Quickstart

Preparation

Create a Hadoop User

sudo addgroup hadoop

# example password is hadoop
sudo adduser -ingroup hadoop hadoopuser

su - hadoopuser

Java Environment

Install java on each resources.

sudo add-apt-repository ppa:openjdk-r/ppa
sudo apt-get update
sudo apt-get install openjdk-8-jdk
sudo apt-get install openjdk-8-jre
sudo apt-get install openjdk-8-source #this is optional, the jdk source code
java -version

Notice Java 9 or newer would cause unexcepted error while using hadoop. If you want to downgrade to older java version, use the following command and select the desired one.

sudo update-alternatives --config java
sudo update-alternatives --config javac

# change all
sudo update-alternatives --all

If the error message shown as below:

dpkg: error processing archive /var/cache/apt/archives/openjdk-8-jdk_9~b115-1ubuntu1_amd64.deb (--install):
 trying to overwrite '/usr/lib/jvm/java-8-openjdk-amd64/include/linux/jawt_md.h', which is also in package openjdk-8-jdk-headless:amd64 9~b115-1ubuntu1

then using the following command.

sudo apt-get -o Dpkg::Options::="--force-overwrite" install openjdk-8-jdk

Switch to the hadoop user, su - hadoopuser. Set the environment variables to the end of the file ~/.bashrc.

# add JAVA_HOME
# assume jdk is installed at /usr/lib/jvm/java-1.9.0-openjdk-amd64
export JAVA_HOME=/usr/lib/jvm/java-1.8.0-openjdk-amd64
export PATH=$PATH:$JAVA_HOME/bin

Run source ~/.bashrc, then echo $JAVA_HOME to check the environment variable is set.

Install Hadoop

Install hadoop on each resources.

wget http://www-eu.apache.org/dist/hadoop/common/hadoop-3.1.0/hadoop-3.1.0.tar.gz
tar -zxvf hadoop-3.1.0.tar.gz
sudo mv hadoop-3.1.0 /opt/hadoop
sudo chown -R hadoopuser:hadoop /opt/hadoop

# make sure you have already add a new user
# run `su - hadoopuser` first
su - hadoopuser
cd ~
mkdir hdfs
mkdir /home/hadoopuser/hdfs/name
mkdir /home/hadoopuser/hdfs/data
mkdir /home/hadoopuser/tmp

The following is the configuration for 3 VMs setting, 1 master and 2 slaves. Confirm the configuration of hadoop on /etc/hostname, for example, master, slave01, slave02, etc, and on /etc/hosts as the following.

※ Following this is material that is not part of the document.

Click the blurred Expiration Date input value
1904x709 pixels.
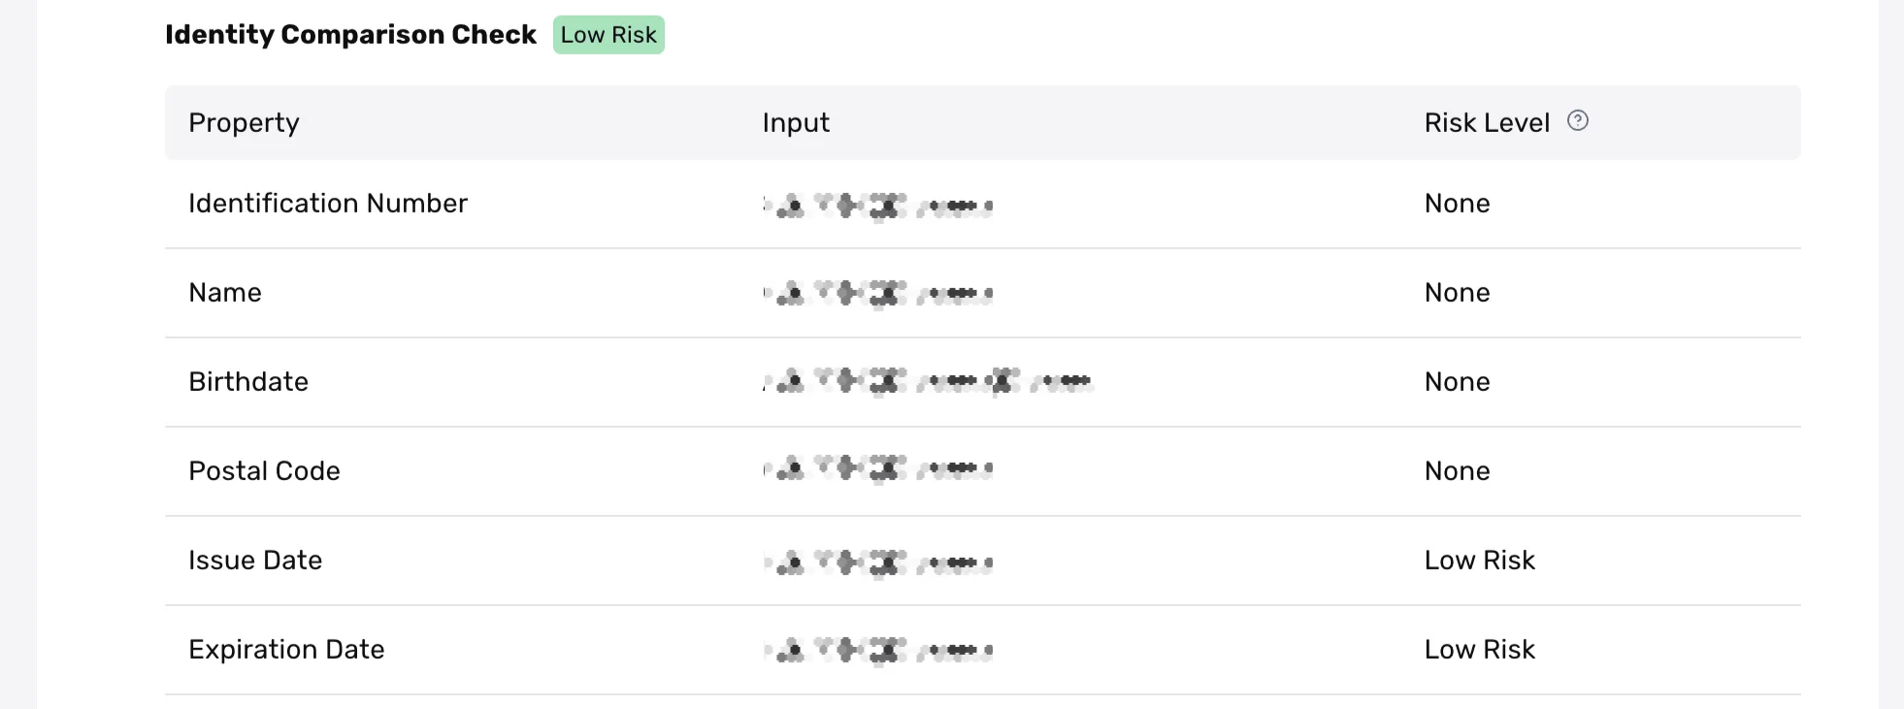pos(878,650)
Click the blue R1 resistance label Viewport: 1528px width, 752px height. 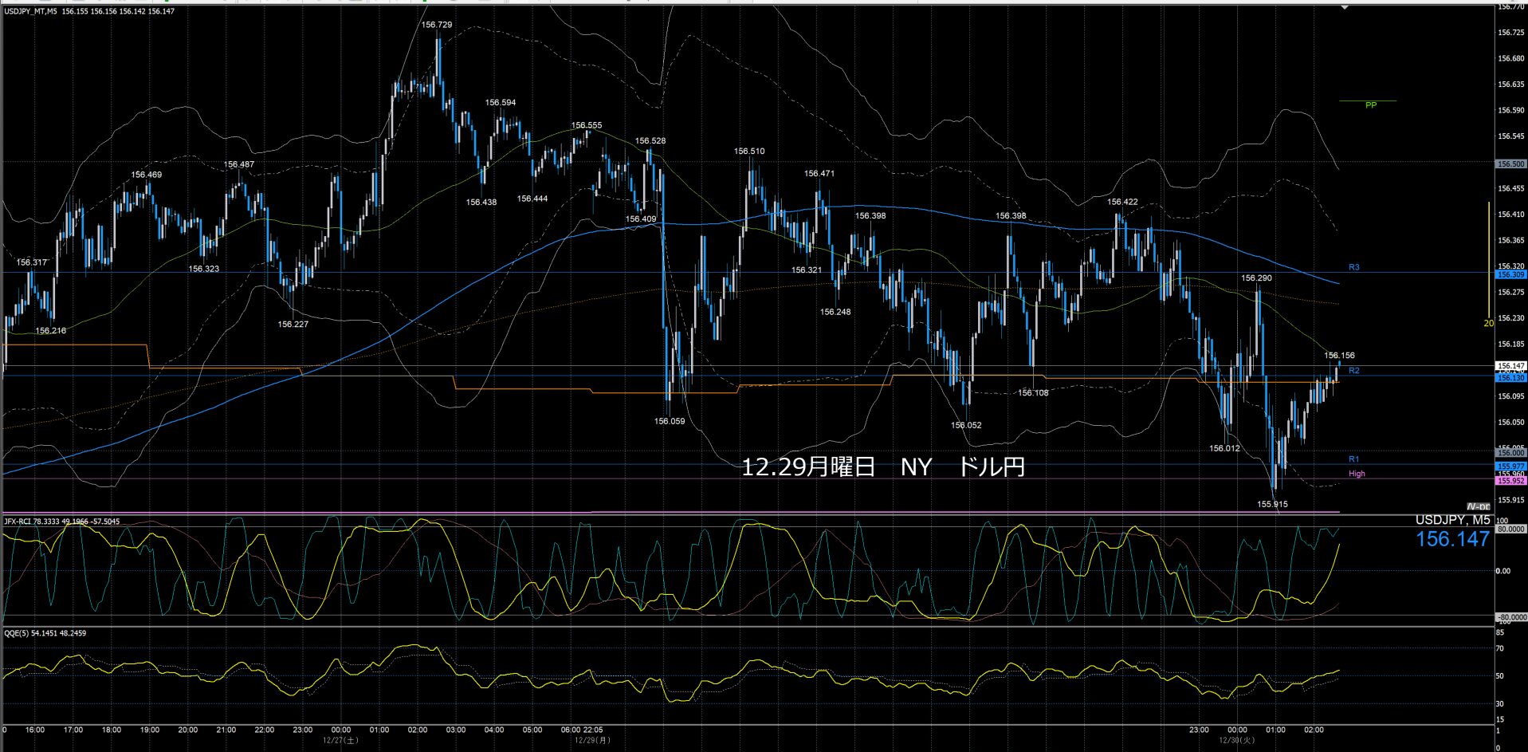pyautogui.click(x=1353, y=459)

Make sure each VM corresponds to one hostname.

192.168.56.101  master
192.168.56.103  slave01
192.168.56.102  slave02

Set the envrionment variables on the end of ~/.bashrc.

# set HADOOP
export HADOOP_HOME=/opt/hadoop
export PATH=$PATH:$HADOOP_HOME/bin:$HADOOP_HOME/sbin
export HADOOP_MAPRED_HOME=$HADOOP_HOME 
export HADOOP_COMMON_HOME=$HADOOP_HOME 
export HADOOP_HDFS_HOME=$HADOOP_HOME 
export YARN_HOME=$HADOOP_HOME 
export HADOOP_COMMON_LIB_NATIVE_DIR=$HADOOP_HOME/lib/native 
export HADOOP_INSTALL=$HADOOP_HOME

Run source ~/.bashrc, then echo $HADOOP_HOME to check the environment variable is set.

Auto Login SSH

Hadoop uses ssh to distribute the jobs so that auto login to slave resources is necessary.

ssh-keygen -t rsa -P ""
cp ~/.ssh/id_rsa.pub ~/.ssh/authorized_keys
scp -r ~/.ssh slave01:~/
scp -r ~/.ssh slave02:~/

# test login
ssh slave01

Additional Configuration

There are 2 bash scripts necessary to add the environment setting. Notice you have to set the following configuration in all resources.

vim /opt/hadoop/etc/hadoop/hadoop-env.sh
vim /opt/hadoop/etc/hadoop/yarn-env.sh

Add the JAVA_HOME to the bash script.

export JAVA_HOME=/usr/lib/jvm/java-1.8.0-openjdk-amd64

Configure Hadoop

The following 4 documents are key to configure hadoop, core-site.xml, hdfs-site.xml, mapred-site.xml, and yarn-site.xml. Notice you have to set the following configuration in all resources.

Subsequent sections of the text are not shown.